→ PROVIDED MATERIAL:
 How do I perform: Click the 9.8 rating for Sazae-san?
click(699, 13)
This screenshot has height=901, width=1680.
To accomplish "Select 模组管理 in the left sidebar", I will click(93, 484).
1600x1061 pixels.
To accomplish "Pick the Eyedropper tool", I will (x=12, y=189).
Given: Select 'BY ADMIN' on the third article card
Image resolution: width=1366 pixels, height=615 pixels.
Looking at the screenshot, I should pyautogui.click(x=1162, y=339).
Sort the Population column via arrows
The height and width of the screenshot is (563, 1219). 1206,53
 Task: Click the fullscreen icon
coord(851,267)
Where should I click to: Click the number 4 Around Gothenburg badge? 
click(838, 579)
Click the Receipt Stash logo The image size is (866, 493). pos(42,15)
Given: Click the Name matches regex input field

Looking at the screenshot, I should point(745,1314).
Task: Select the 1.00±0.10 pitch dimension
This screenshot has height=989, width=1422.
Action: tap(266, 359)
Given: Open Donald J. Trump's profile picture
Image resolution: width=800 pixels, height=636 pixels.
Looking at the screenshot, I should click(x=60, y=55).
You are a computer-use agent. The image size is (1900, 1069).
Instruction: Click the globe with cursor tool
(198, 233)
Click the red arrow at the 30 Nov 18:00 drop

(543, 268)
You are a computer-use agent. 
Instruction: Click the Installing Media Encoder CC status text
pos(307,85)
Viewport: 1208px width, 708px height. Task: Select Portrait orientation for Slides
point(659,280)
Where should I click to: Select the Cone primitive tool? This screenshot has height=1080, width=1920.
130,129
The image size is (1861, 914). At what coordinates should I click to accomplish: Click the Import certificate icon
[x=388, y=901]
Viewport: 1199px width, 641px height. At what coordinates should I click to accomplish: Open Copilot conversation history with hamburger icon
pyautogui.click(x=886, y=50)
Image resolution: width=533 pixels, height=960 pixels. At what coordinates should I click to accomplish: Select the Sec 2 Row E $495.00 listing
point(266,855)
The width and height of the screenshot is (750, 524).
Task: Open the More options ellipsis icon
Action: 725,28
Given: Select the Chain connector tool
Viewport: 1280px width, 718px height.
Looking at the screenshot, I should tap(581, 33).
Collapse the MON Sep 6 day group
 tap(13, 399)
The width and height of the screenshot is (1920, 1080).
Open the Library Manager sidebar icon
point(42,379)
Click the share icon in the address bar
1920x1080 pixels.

→ PROBLEM TO WORK ON: Extract every line of the material above that contains the string "icon", treating uppercase and lowercase as different.

→ ANSWER IN FULL:
 Task: Click the fullscreen icon
The image size is (1861, 914). At what coordinates should I click to accomplish: Click the Import certificate icon
Viewport: 1199px width, 641px height. At what coordinates should I click to accomplish: Open Copilot conversation history with hamburger icon
Task: Open the More options ellipsis icon
Open the Library Manager sidebar icon
Click the share icon in the address bar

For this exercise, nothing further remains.